-- Task instructions --
All of the records must be repeated exactly as they read.

(Stored data)
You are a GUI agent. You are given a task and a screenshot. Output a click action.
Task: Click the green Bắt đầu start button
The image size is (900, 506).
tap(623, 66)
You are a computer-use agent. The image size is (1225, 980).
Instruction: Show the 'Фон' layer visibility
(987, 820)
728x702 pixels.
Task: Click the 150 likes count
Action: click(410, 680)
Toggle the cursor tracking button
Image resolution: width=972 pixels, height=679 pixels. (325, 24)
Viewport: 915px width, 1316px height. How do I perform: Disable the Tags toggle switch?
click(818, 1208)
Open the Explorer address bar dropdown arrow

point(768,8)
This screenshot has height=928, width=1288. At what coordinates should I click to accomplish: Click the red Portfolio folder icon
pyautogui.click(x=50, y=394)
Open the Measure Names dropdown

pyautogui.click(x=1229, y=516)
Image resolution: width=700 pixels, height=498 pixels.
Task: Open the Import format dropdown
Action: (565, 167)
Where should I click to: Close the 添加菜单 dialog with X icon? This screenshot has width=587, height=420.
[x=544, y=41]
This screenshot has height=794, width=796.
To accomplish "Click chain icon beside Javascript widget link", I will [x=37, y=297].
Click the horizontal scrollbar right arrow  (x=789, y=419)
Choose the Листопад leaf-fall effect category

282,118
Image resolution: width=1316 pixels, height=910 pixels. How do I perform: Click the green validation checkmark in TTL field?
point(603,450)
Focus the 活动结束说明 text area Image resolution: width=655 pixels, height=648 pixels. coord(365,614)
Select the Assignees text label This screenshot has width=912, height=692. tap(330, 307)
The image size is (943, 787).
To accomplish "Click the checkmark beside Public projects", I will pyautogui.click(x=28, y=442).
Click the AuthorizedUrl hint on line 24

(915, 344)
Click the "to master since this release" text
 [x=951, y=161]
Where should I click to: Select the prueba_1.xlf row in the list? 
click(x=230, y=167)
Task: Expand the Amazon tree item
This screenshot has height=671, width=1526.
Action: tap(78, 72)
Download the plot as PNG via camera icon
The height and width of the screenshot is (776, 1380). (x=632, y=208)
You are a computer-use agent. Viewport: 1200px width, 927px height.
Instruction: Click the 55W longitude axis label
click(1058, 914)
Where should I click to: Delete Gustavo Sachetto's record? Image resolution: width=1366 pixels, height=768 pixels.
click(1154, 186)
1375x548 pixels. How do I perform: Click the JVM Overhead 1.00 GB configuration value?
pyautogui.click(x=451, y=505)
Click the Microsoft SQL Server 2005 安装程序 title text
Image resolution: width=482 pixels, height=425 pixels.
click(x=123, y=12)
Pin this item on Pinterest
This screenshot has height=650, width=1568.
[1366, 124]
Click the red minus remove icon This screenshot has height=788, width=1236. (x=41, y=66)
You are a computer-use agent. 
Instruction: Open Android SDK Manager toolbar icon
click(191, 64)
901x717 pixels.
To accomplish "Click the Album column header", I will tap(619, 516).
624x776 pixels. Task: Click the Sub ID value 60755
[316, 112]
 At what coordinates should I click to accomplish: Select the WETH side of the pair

-- Finished exercise --
You are a GUI agent. You are given a task and a screenshot. Output a click action.
Task: Click the green Bắt đầu start button
The image size is (900, 506).
tap(623, 66)
You are a computer-use agent. The image size is (1225, 980).
Instruction: Show the 'Фон' layer visibility
(987, 820)
728x702 pixels.
Task: Click the 150 likes count
Action: click(410, 680)
Toggle the cursor tracking button
Image resolution: width=972 pixels, height=679 pixels. (325, 24)
Viewport: 915px width, 1316px height. How do I perform: Disable the Tags toggle switch?
click(818, 1208)
Open the Explorer address bar dropdown arrow

point(768,8)
This screenshot has height=928, width=1288. At what coordinates should I click to accomplish: Click the red Portfolio folder icon
pyautogui.click(x=50, y=394)
Open the Measure Names dropdown

pyautogui.click(x=1229, y=516)
Image resolution: width=700 pixels, height=498 pixels.
Task: Open the Import format dropdown
Action: (565, 167)
Where should I click to: Close the 添加菜单 dialog with X icon? This screenshot has width=587, height=420.
[x=544, y=41]
This screenshot has height=794, width=796.
To accomplish "Click chain icon beside Javascript widget link", I will [x=37, y=297].
Click the horizontal scrollbar right arrow  (x=789, y=419)
Choose the Листопад leaf-fall effect category

282,118
Image resolution: width=1316 pixels, height=910 pixels. How do I perform: Click the green validation checkmark in TTL field?
point(603,450)
Focus the 活动结束说明 text area Image resolution: width=655 pixels, height=648 pixels. coord(365,614)
Select the Assignees text label This screenshot has width=912, height=692. tap(330, 307)
The image size is (943, 787).
To accomplish "Click the checkmark beside Public projects", I will pyautogui.click(x=28, y=442).
Click the AuthorizedUrl hint on line 24

(915, 344)
Click the "to master since this release" text
 [x=951, y=161]
Where should I click to: Select the prueba_1.xlf row in the list? 
click(x=230, y=167)
Task: Expand the Amazon tree item
This screenshot has height=671, width=1526.
Action: tap(78, 72)
Download the plot as PNG via camera icon
The height and width of the screenshot is (776, 1380). (x=632, y=208)
You are a computer-use agent. Viewport: 1200px width, 927px height.
Instruction: Click the 55W longitude axis label
click(1058, 914)
Where should I click to: Delete Gustavo Sachetto's record? Image resolution: width=1366 pixels, height=768 pixels.
click(1154, 186)
1375x548 pixels. How do I perform: Click the JVM Overhead 1.00 GB configuration value?
pyautogui.click(x=451, y=505)
Click the Microsoft SQL Server 2005 安装程序 title text
Image resolution: width=482 pixels, height=425 pixels.
click(x=123, y=12)
Pin this item on Pinterest
This screenshot has height=650, width=1568.
[1366, 124]
Click the red minus remove icon This screenshot has height=788, width=1236. (x=41, y=66)
You are a computer-use agent. 
Instruction: Open Android SDK Manager toolbar icon
click(191, 64)
901x717 pixels.
To accomplish "Click the Album column header", I will tap(619, 516).
624x776 pixels. Task: Click the Sub ID value 60755
[316, 112]
 At what coordinates should I click to accomplish: Select the WETH side of the pair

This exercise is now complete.